How can I read a csv or excel file that is stored in a table, like a Pandas Dataframe?

image

I have been able to do it as a temporary file, like this example (
Read file with Pandas Dataframe), but not with a file stored in the database.

Can you please help me?

Thank in advance.

Is the issue retrieving the file from the database or that the Media Object you get from it doesn’t behave like the TempFile? Or is it an issue with querying based on the file_object?
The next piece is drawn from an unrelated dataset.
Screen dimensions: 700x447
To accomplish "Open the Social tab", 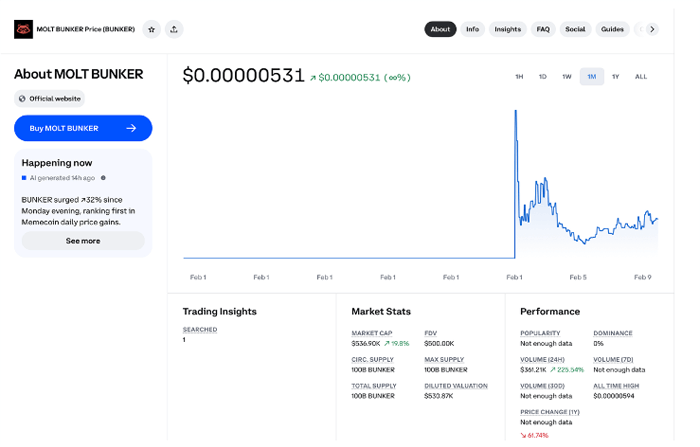I will pyautogui.click(x=575, y=29).
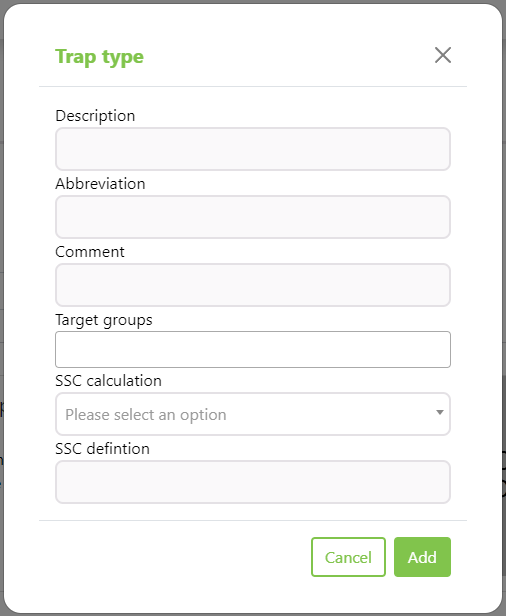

Update: I made some modifications to your function and used the url property instead of a TempFile.
(My DB Table only has a file_object file, and you can’t query on Media Columns)

@anvil.server.callable
def read_csv():
  file = app_tables.table_1.search()
  file = [f['file_object'] for f in file if f['file_object'].content_type == 'text/plain'][0]
  print(file.content_type)
  if file.content_type == 'text/csv':
    df = pd.read_csv(file.url)
  elif file.content_type == 'text/plain':
    df = pd.read_table(file.url)
  else:
    df = pd.read_excel(file.url)
  for d in df.to_dict(orient="records"):
    # d is now a dict of {columnname -> value} for this row
    # We use Python's **kwargs syntax to pass the whole dict as
    # keyword arguments
    # app_tables.data.add_row(**d) This Outside
    print(d)
    pass
  dft = pd.DataFrame.from_dict(df) #New line for read the file
  print(dft)

The problem is to recover the file from the database in order to transform it into a Pandas dataframe. I have tried to replicate your code in the application (database included) and I get an error message:

db:

Thanks for your help.

The error is because you kept the if statement in the list comprehension so it only gives you text files while not.having any in your db. if you remove that it will work. For actual data querying, you’ll wanna have some text column to search on, with some query as an argument in the search function like q.full_text, q.ilike, q.like, etc.

1 Like

Thank you for your response. But I have removed the if’s and it doesn’t work.

@anvil.server.callable
def read_csv():
  file = app_tables.table_1.search()
  file = [f['file_object'] for f in file]
  df = pd.read_excel(file.url)
  for d in df.to_dict(orient="records"):
    # d is now a dict of {columnname -> value} for this row
    # We use Python's **kwargs syntax to pass the whole dict as
    # keyword arguments
    # app_tables.data.add_row(**d) This Outside
    print(d)
    pass
  dft = pd.DataFrame.from_dict(df) #New line for read the file
  print(dft)

image

Do you have any suggestions?

I think pandas should accept the file as a bytes string as well, so you could try:

pd.read_excel(file.get_bytes()) to retrieve the byte-string of the file from the media object.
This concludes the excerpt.